Prompt ▸ Where does the word "Select" show up in the records? Copy every line that has it.

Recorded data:
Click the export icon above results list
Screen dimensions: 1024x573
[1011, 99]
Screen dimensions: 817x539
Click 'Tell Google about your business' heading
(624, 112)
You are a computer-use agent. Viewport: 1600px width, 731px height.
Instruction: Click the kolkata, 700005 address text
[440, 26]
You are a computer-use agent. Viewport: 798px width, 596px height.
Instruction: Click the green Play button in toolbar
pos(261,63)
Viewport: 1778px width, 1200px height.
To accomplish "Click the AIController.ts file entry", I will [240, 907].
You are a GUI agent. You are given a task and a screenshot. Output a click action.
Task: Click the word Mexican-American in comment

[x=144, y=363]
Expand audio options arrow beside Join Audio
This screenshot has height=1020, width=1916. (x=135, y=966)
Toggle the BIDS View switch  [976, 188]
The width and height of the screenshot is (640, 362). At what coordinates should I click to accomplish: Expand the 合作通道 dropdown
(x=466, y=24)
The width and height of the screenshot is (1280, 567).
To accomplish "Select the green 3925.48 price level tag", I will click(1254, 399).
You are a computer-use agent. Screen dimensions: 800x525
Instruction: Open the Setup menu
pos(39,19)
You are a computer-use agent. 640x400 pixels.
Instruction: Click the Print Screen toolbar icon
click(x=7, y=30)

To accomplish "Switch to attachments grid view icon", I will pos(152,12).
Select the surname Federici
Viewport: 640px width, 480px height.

Written solution ▸
To accomplish "Select the green 3925.48 price level tag", I will click(1254, 399).
Select the surname Federici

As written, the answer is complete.